## START PROVIDED TEXT

Was Shakespeare a dog person?
This blog has often discussed metaphor, the misdirection of words to better direct meaning. Today, we investigate the potential of metaphor to answer a silly question about a serious subject: what did William Shakespeare really think of dogs?
In a 2009 article for the New York Review, Stephen Greenblatt, an eminent scholar of early modern literature, remarked that Shakespeare ‘seems to have disliked dogs’. Predictably, this set off a scuffle in the editorial pages, with a reader writing in to protest that Shakespeare’s plays contain the kind of ‘dog lovers’ dialogue’ that one might hear at a meeting of the American Kennel Club. In The Taming of the Shrew and A Midsummer Night’s Dream, for example:
LORD: Huntsman, I charge thee, tender well my hounds.
Breathe Merriman—the poor cur is embossed—
And couple Clowder with the deep-mouthed brach.
Saw’st thou not, boy, how Silver made it good
At the hedge-corner, in the coldest fault?
I would not lose the dog for twenty pound.
FIRST HUNTSMAN: Why, Belman is as good as he, my lord.
He cried upon it at the merest loss,
And twice today picked out the dullest scent.
Trust me, I take him for the better dog.

## END PROVIDED TEXT

__EXERCISE DIRECTIONS__.
According to the blog post about Shakespeare and dogs, in what publication did Stephen Greenblatt remark that Shakespeare "seems to have disliked dogs"?

## START MATERIAL PROVIDED

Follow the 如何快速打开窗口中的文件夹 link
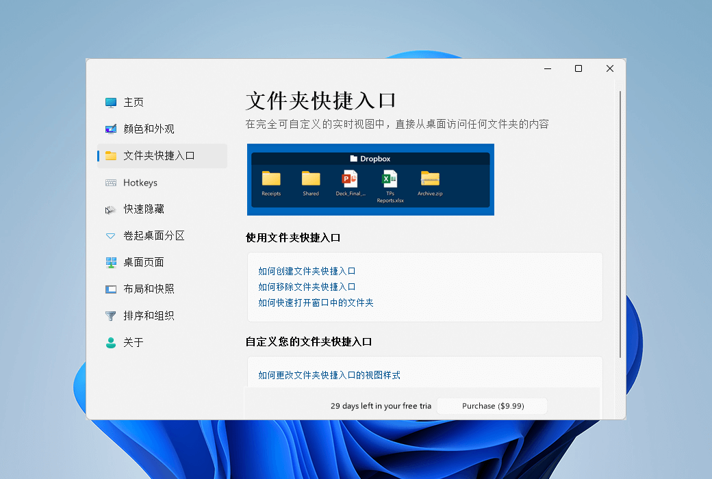This screenshot has width=712, height=479. pos(316,302)
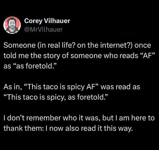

## END MATERIAL PROVIDED

__TASK OUTPUT__.
The New York Review, in a 2009 article.